╭──
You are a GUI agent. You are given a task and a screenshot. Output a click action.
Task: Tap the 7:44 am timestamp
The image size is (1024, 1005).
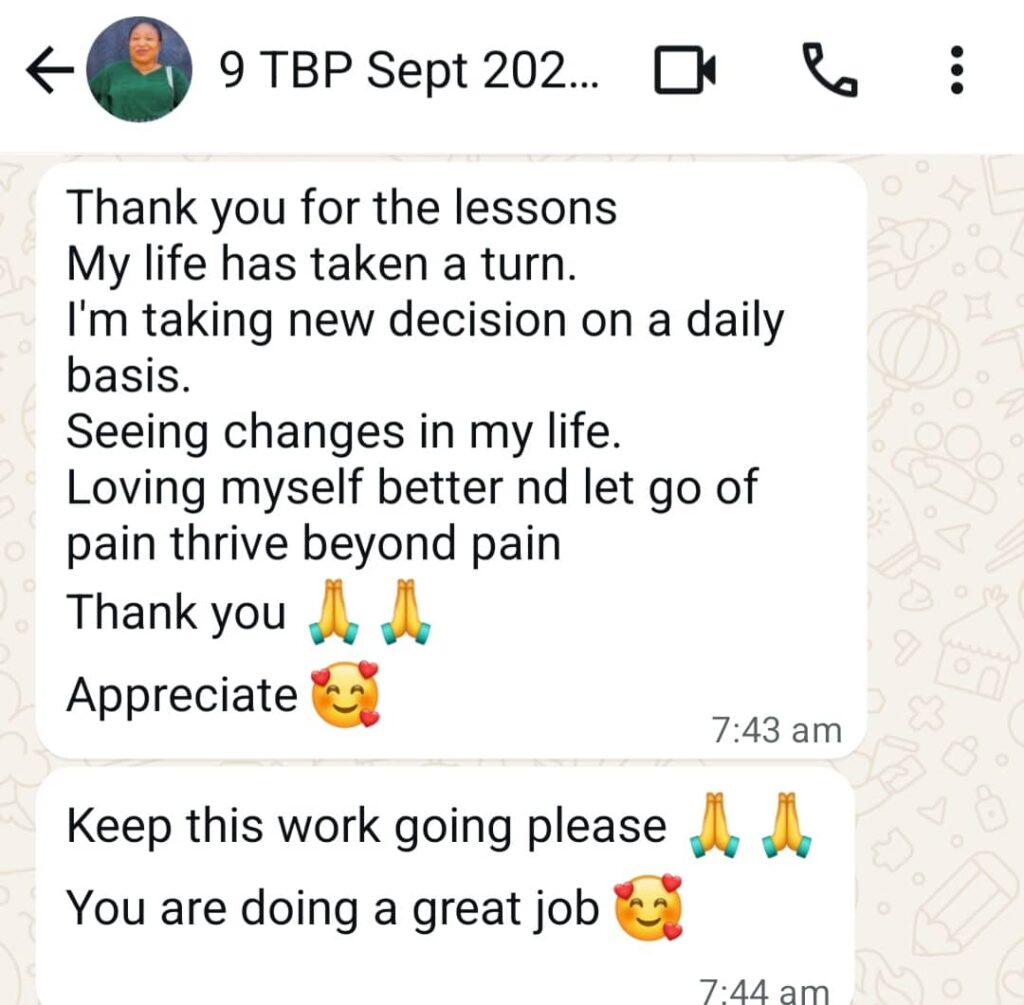click(764, 991)
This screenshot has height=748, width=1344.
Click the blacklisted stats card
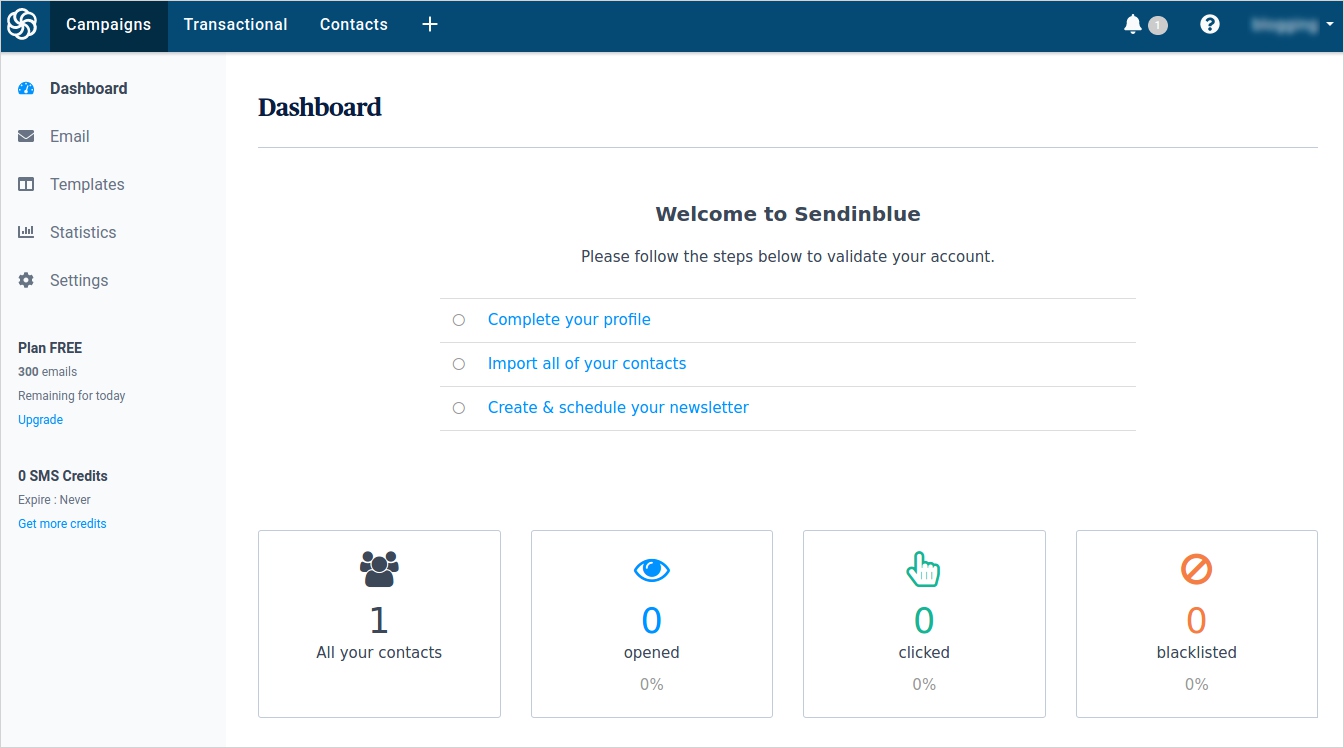click(1196, 624)
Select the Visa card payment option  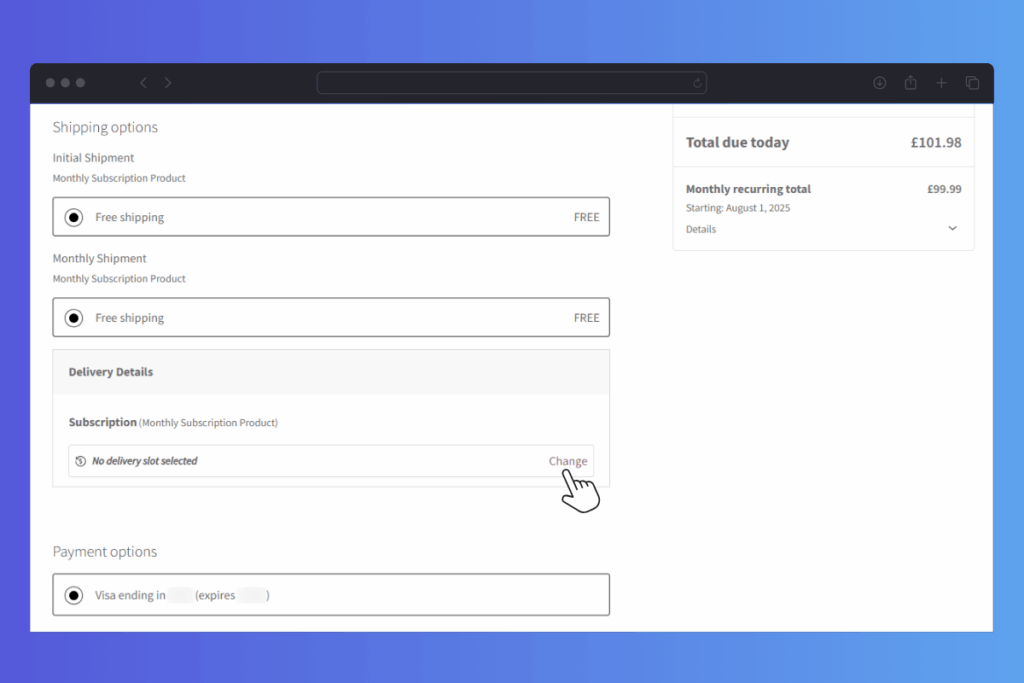click(73, 595)
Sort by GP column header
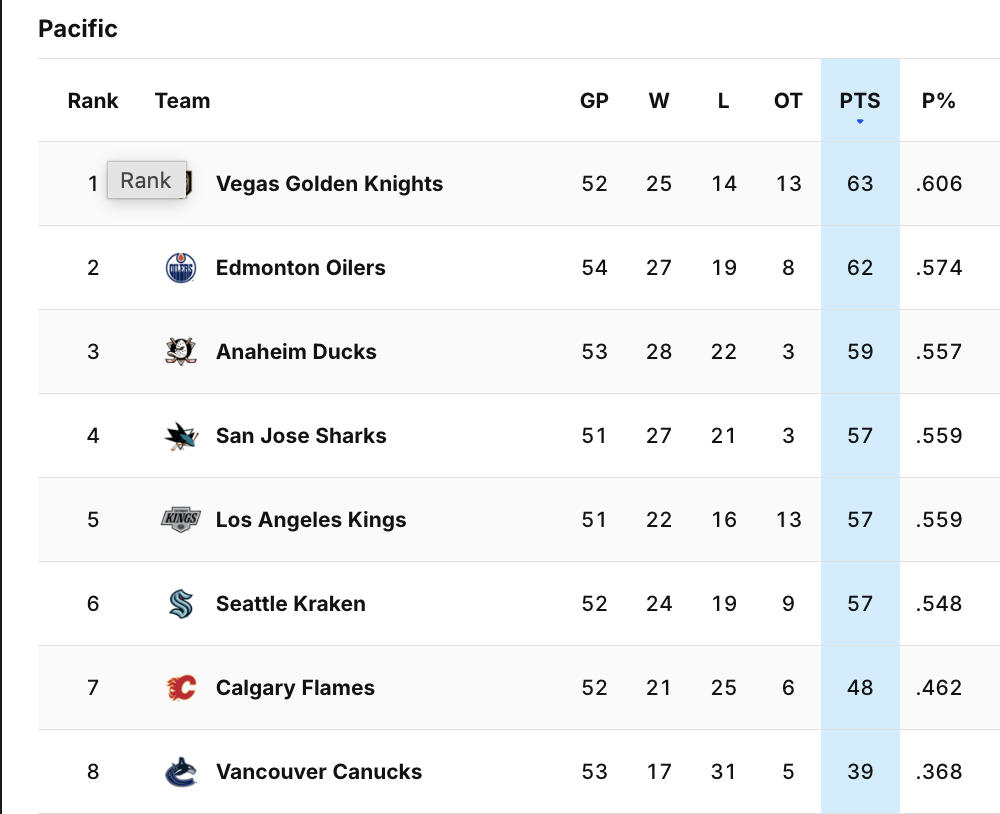 594,101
╰──
◆ Goal of the exercise ◆
List each line of the records that holds the string "screenshot".

◆ Task response ◆
You are a GUI agent. You are given a task and a screenshot. Output a click action.
This screenshot has height=748, width=1344.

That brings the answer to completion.